- Born: 21 February 1920 Milan
- Died: 4 June 1989 (aged 69) Milan
- Education: Polytechnic University of Milan
- Occupation: Architect
- Practice: Polytechnic University of Milan

= Franca Helg =

Italian designer and architect (1920 - 1989)

Franca Helg (21 February 1920 – 4 June 1989) was an Italian designer and architect. She also had a career teaching at Istituto Universitario Architettura Venezia and the Polytechnic of Milan.

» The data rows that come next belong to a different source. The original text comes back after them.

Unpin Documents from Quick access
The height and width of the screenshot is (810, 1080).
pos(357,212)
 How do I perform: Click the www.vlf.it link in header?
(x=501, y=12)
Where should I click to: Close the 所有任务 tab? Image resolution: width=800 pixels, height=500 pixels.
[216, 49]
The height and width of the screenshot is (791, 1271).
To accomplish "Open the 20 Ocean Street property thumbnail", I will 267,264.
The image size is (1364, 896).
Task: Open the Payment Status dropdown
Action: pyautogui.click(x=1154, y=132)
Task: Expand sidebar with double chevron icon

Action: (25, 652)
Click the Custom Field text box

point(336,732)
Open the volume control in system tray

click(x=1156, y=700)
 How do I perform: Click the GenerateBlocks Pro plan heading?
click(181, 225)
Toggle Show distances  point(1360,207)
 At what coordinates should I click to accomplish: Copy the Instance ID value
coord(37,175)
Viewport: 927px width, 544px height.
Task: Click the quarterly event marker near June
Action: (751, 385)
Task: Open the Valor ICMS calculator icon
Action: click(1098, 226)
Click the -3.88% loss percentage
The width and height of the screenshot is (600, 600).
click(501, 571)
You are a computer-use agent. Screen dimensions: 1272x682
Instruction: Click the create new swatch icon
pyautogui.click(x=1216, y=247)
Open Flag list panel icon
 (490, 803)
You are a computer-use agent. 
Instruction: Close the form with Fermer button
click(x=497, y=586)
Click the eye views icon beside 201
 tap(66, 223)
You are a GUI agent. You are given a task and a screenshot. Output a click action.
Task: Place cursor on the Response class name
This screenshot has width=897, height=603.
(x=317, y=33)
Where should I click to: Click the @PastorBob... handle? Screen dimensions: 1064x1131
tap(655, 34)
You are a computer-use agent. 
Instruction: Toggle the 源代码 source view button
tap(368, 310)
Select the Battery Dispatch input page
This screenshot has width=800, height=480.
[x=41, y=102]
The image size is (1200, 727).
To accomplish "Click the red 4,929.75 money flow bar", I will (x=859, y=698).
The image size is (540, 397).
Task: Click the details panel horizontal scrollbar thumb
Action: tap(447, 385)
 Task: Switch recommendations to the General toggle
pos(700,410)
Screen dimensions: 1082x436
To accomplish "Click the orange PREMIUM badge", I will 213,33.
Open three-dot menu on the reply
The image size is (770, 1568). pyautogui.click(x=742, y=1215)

She collaborated with Franco Albini from 1945 through 1977.

== Biography ==
Graduated from the Politecnico di Milano in 1945, Franca Helg was active both in the field of architectural planning and in industrial design, with important project interventions often in collaboration with Franco Albini, with whom she was for long associated professionally, from 1951 until the death of Albini in 1977. After which she worked with Marco Albini and Antonio Piva.

After having been assistant to the seat of architectural composition held by Lodovico Barbiano di Belgiojoso first at the Istituto Universitario di Architettura di Venezia (Iuav) and then at then at the Politecnico di Milano, there followed associate teaching in 1967, teaching the same discipline, in which she became tenured in 1984.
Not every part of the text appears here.